Records provided

● ● ● ● ● ● ●

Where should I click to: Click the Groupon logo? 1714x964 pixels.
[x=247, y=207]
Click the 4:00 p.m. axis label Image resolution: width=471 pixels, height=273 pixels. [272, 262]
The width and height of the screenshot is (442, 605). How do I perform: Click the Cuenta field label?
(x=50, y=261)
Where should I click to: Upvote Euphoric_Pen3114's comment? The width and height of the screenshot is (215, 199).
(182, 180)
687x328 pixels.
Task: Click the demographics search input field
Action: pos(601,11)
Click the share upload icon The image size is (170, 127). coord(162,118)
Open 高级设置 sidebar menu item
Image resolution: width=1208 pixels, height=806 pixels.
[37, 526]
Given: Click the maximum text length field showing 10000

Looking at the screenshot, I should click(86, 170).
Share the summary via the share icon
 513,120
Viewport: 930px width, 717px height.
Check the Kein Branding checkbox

● ● ● ● ● ● ●

Duplicate every line of the listing above without any changes.

Where should I click to: Click the Groupon logo? 1714x964 pixels.
[x=247, y=207]
Click the 4:00 p.m. axis label Image resolution: width=471 pixels, height=273 pixels. [272, 262]
The width and height of the screenshot is (442, 605). How do I perform: Click the Cuenta field label?
(x=50, y=261)
Where should I click to: Upvote Euphoric_Pen3114's comment? The width and height of the screenshot is (215, 199).
(182, 180)
687x328 pixels.
Task: Click the demographics search input field
Action: pos(601,11)
Click the share upload icon The image size is (170, 127). coord(162,118)
Open 高级设置 sidebar menu item
Image resolution: width=1208 pixels, height=806 pixels.
[37, 526]
Given: Click the maximum text length field showing 10000

Looking at the screenshot, I should click(86, 170).
Share the summary via the share icon
 513,120
Viewport: 930px width, 717px height.
Check the Kein Branding checkbox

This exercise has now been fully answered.